Gak salah juga ya, kalau, kita adalah apa yang kita tonton atau lihat, kita ini adalah produk dari lingkungan.. Banyak juga kutipan bijak yang menyatakan demikian. Saya ambil salah satu bolehkan?
Jadinya, apa yang kita sajikan di depan mereka, bisa juga menjadi salah satu hal yang tertanam dalam diri mereka. Wah, wah, betul ya kalau Guru itu sebenarnya tidak Cuma transfer materi, tapi juga sosok yang berpengaruh. Kata banyak orang, Guru itu kan digugu dan ditiru. Didengar dan dicontoh.

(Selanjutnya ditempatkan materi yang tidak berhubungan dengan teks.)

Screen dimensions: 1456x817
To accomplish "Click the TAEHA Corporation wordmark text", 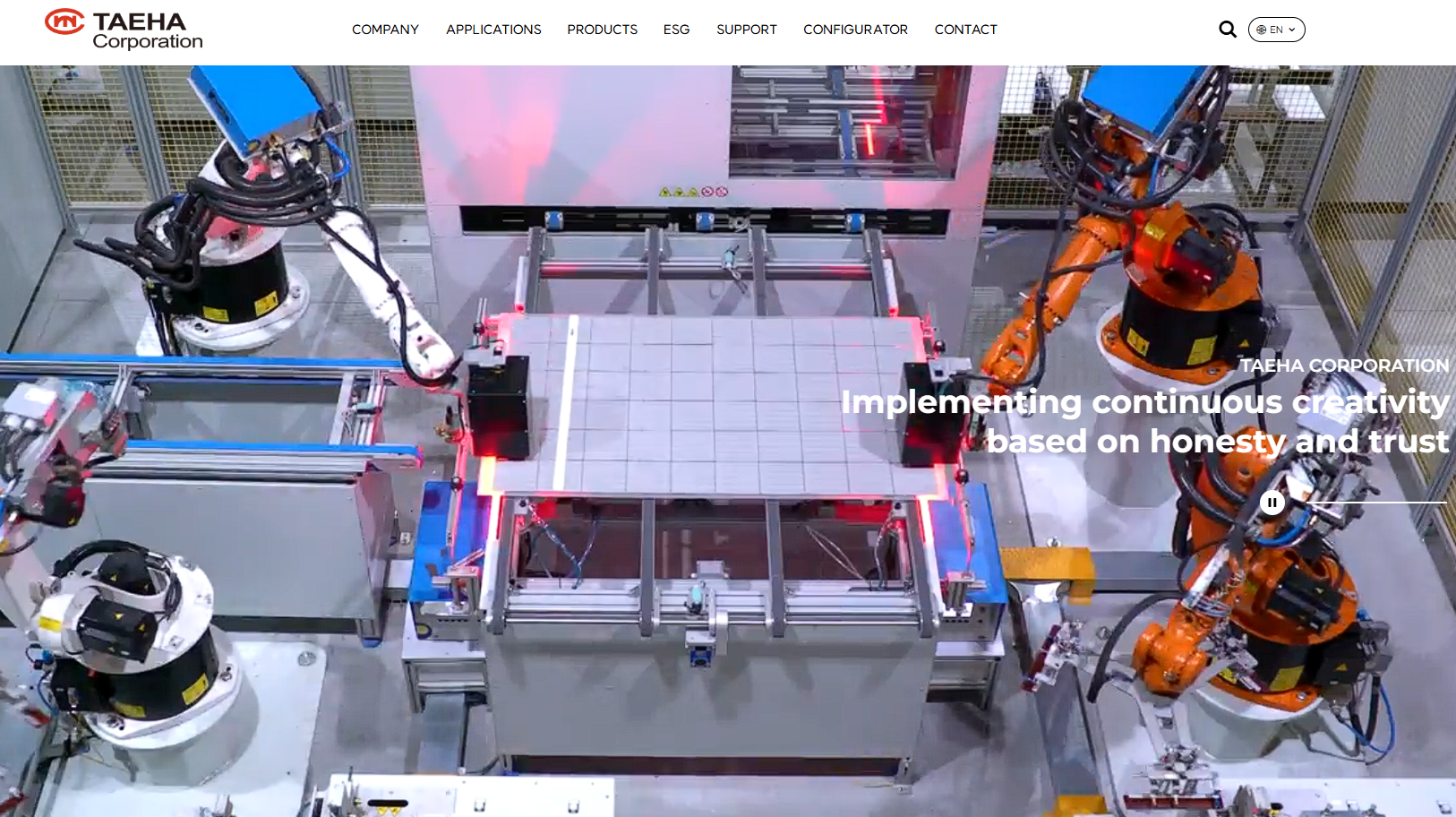I will coord(148,30).
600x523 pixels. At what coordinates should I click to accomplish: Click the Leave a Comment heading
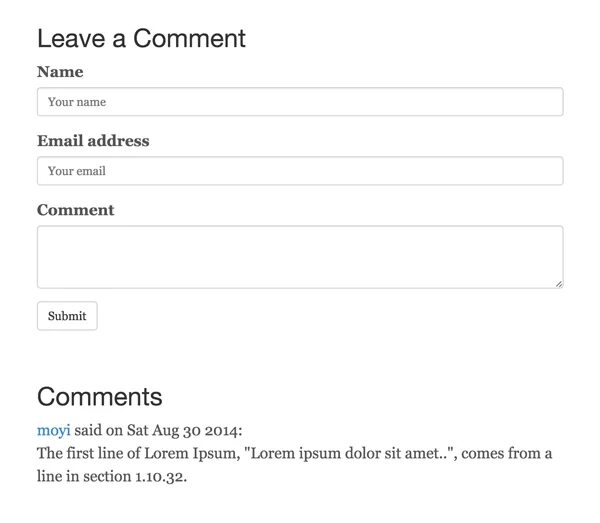coord(141,39)

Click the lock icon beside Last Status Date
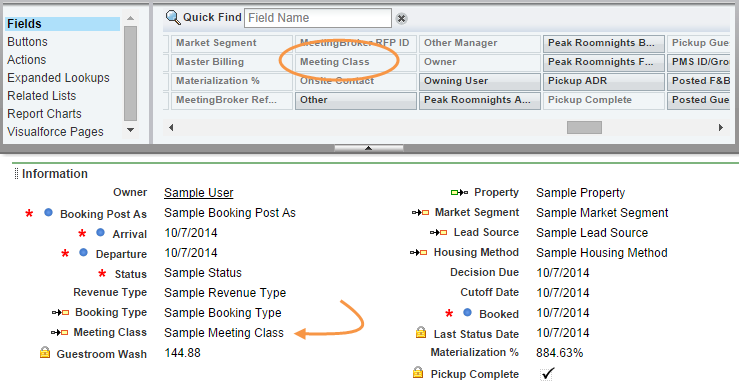tap(420, 333)
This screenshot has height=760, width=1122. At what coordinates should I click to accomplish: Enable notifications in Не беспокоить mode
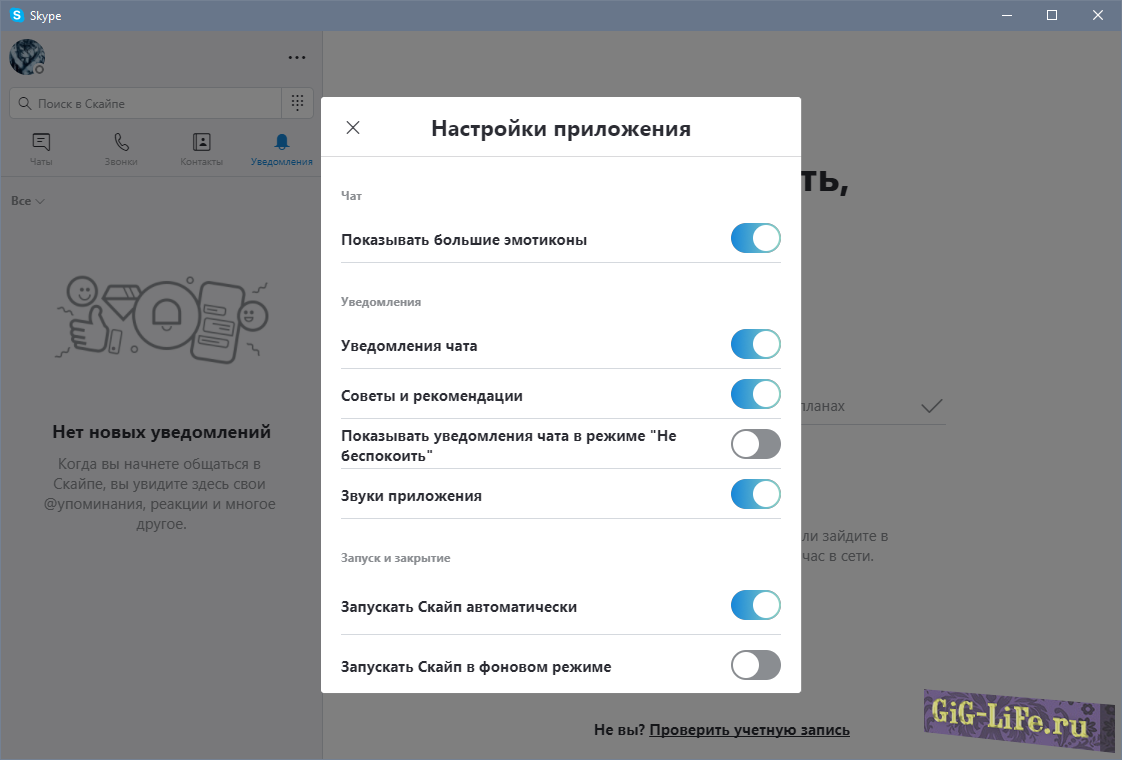point(755,445)
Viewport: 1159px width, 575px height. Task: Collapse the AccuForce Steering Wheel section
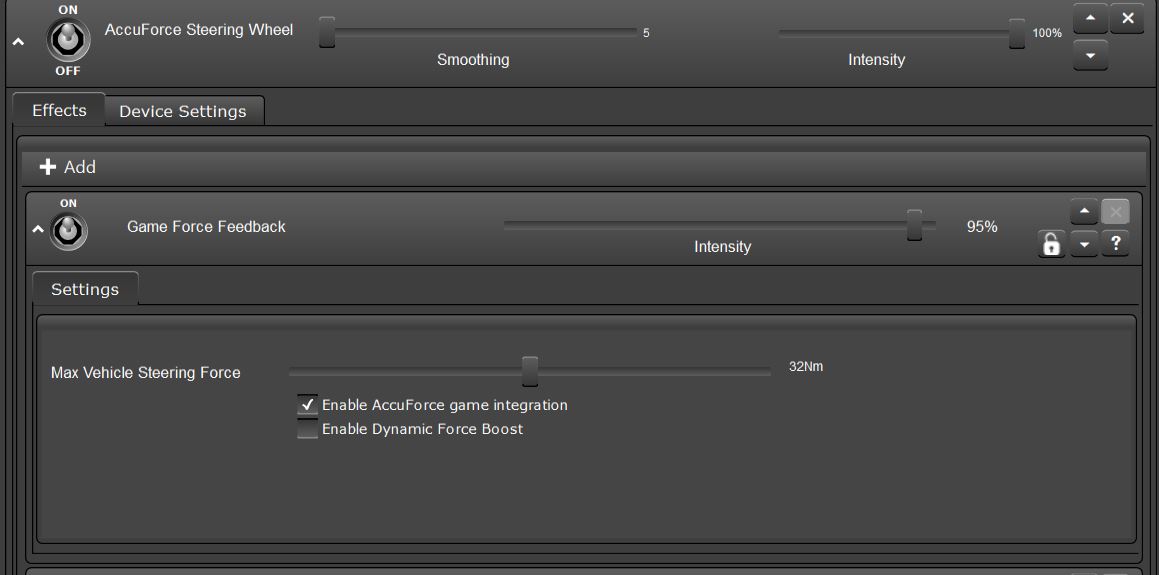18,42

Saya masih ingat jelas, bagaimana dulu saya diperlakukan guru-guru sewaktu SD dan TK.  Malah, belum lama ini setelah 20 tahun ga ketemu, akhirnya saya ketemu dengan guru TK saya. Yang bahkan masih ingat jelas saya dan keluarga saya.

Ibu saya pun masih banyak mengingat tentang Guru saya tersebut. Lalu mengalir cerita kedekatan Guru saya itu dengan murid dan orang tua murid. Sampai saya jadi Guru sekarang ini, saya masih bisa mengingat jelas lo. Hehe, oya dulu pernah loh saya nakal ke Teman, sampai menempeli rambutnya dengan permen karet. Gara-gara itu, rambutnya harus dicukur “pitak”. Untungnya untung, saya dulu gak sampai dipolisikan. Hi, coba kalo hal itu terjadi sekarang.

Waktu kejadian itu, saya juga ketakutan. Takut dimarahi yang pasti. Singkat cerita, saya ditemani Bu Guru menunggu bapak teman saya yang akan menjemput anaknya. Di Situ, saya pun kemudian menyaksikan bagaimana si Bapak melihat rambut anaknya. Wuihhh, si Bapak kemudian tertawa. Itu saja yang ia lakukan.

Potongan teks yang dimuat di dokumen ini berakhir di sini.